Set comprehensions (setcomps) were added in python 2.7.

{chr(i) for i in range(32, 40)}
# output => set(['!', ' ', '#', '"', '%', '$', "'", '&'])

The hash table algorithm

To fetch the value of my_dict[search_key], python calls hash(search_key) to obtain the hash value of search_key and uses the least significant bits of that number as offset to look up a bucket in hash table (the number of bits used depends on the current size of the table). If the found bucket is empty, KeyError is raised. Otherwise the found bucket has an item – a found_key:found_value pair, and then python checks whether search_key == fund_key. if they match, that was the item sought: found_value is returned.

However, if search_key and found_key do not match, this is a hash collision. This happens because a hash function maps arbitrary objects to a small number of bits, and in addition the hash table is indexed with a subset of those bits. To resolve the collision, the algorithm then takes different bits in the hash, massages them in a particular way and uses the result as an offset to look up a different bucket. If that is empty, KeyError is raised; If not, either the keys match and the item value is returned, or the collision resolution process is repeated.

Futher reading dict implementation Principles

The Process to insert or update an item is the same, except that when an empty bucket is located, the new item is put there, and when a bucket with a matching key if found, the value in that bucket is overwritten with the new value.

Additionally, when inserting items python may determine that the hash table is too crowded and rebuild it to a new location with more room. As the hash table grows, so does the number of hash bits used as bucket offsets, and this keeps the rate of collision low.

Pratical consequences of how dict works

keys must be hashable objects

• It supports the hash() function via a hash() method that always returns the same value over the lifetime of the object.
• It supperts equality via an eq() method
• If a == b is True then hash(a) == hash(b) must also be True

User-defined types are hashable by default because their hash value is their id() and they all compare not equal.

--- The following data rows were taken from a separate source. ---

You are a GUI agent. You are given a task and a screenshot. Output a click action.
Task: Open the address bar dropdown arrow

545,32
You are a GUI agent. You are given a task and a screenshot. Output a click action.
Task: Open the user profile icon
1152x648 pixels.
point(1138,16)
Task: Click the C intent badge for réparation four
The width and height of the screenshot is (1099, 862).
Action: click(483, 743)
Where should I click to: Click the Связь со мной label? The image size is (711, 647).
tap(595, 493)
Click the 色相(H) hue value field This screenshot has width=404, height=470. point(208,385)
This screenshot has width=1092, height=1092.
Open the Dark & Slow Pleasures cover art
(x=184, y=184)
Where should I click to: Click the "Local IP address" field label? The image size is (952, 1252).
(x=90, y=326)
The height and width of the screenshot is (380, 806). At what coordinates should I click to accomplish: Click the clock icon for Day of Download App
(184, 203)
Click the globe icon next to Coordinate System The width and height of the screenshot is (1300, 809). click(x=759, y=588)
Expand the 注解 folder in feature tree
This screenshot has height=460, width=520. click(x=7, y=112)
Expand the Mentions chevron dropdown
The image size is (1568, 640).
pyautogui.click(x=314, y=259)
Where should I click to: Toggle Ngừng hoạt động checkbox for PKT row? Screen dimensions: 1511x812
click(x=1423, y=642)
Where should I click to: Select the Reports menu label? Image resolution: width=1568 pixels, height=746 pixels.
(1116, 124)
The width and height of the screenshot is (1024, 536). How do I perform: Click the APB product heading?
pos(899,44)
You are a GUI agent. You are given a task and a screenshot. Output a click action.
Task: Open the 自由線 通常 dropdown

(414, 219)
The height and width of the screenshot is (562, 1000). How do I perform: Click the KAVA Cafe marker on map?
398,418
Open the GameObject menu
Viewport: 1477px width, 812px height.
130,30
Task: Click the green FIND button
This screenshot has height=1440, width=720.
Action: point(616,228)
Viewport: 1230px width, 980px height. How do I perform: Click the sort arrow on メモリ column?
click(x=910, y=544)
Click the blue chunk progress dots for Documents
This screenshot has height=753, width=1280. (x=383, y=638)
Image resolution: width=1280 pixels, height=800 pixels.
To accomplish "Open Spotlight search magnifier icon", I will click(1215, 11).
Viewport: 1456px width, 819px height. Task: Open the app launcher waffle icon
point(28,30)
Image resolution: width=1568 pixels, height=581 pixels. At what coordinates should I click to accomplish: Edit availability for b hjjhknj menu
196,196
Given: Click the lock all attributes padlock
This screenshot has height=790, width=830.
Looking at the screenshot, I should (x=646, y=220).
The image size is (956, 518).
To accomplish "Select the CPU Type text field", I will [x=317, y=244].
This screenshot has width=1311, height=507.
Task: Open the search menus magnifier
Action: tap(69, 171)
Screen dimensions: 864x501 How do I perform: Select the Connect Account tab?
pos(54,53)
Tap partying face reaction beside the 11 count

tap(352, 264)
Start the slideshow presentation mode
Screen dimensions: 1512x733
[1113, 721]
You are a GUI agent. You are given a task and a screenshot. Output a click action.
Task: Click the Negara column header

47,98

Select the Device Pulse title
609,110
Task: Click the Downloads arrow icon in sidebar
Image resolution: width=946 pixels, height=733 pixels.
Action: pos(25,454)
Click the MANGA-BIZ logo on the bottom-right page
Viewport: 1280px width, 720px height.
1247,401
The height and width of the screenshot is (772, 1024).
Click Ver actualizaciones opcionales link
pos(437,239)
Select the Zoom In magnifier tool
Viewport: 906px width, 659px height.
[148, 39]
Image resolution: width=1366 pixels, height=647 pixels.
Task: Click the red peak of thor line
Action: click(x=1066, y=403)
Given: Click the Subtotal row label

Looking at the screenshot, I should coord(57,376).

dicts have significant memory overhead

Because a dict uses a hash table internally, and hash tables must be sparse to work, they are not space efficient. For example, if you are handling a large quantity of records it makes sense to store thme in a list of tuples or named tuples instead of using a list of dictionaries in JSON style, with one dict per record. Replacing dicts with tuples reduces them memory usage in two ways: by removing the overhead of one hash table per record and by not storing the field names again with each record.

Key search is very fast

The dict implementation is an example of trading space for time: dictionaries have significant memory overhead, but they provide fast access regardless of the size of the dictionary, as long as it fits in memory.

Key ordering depends on insertion order

When a hash collision happens, the second key ends up in position that it would not normally occupy if it had been inserted first. So ad dict builts as dict([(key1, value1), (key2, value2)]) compares equal to dict([(key2, value2), (key1, value1)]), but their key ordering may not be the same if the hashes of key1 and key2 collide.

Adding items to a dict may change the order of existing keys

Whenever you add a new item to a dict, the python interpretor may decide that the hash table of that dictionary needs to grow. This entails building a new, bigger hash table, and adding all current items to the new table. During this process, new(but different) hash coillsions may happen, with the result taht the keys are likely to be ordered differently in the new hash table. All of this is implementation-dependent, so you cannot reliably predict when it happen.
If you are iterating over the dictionary keys and changing them at the same time, your loop may not scan all the items as expected.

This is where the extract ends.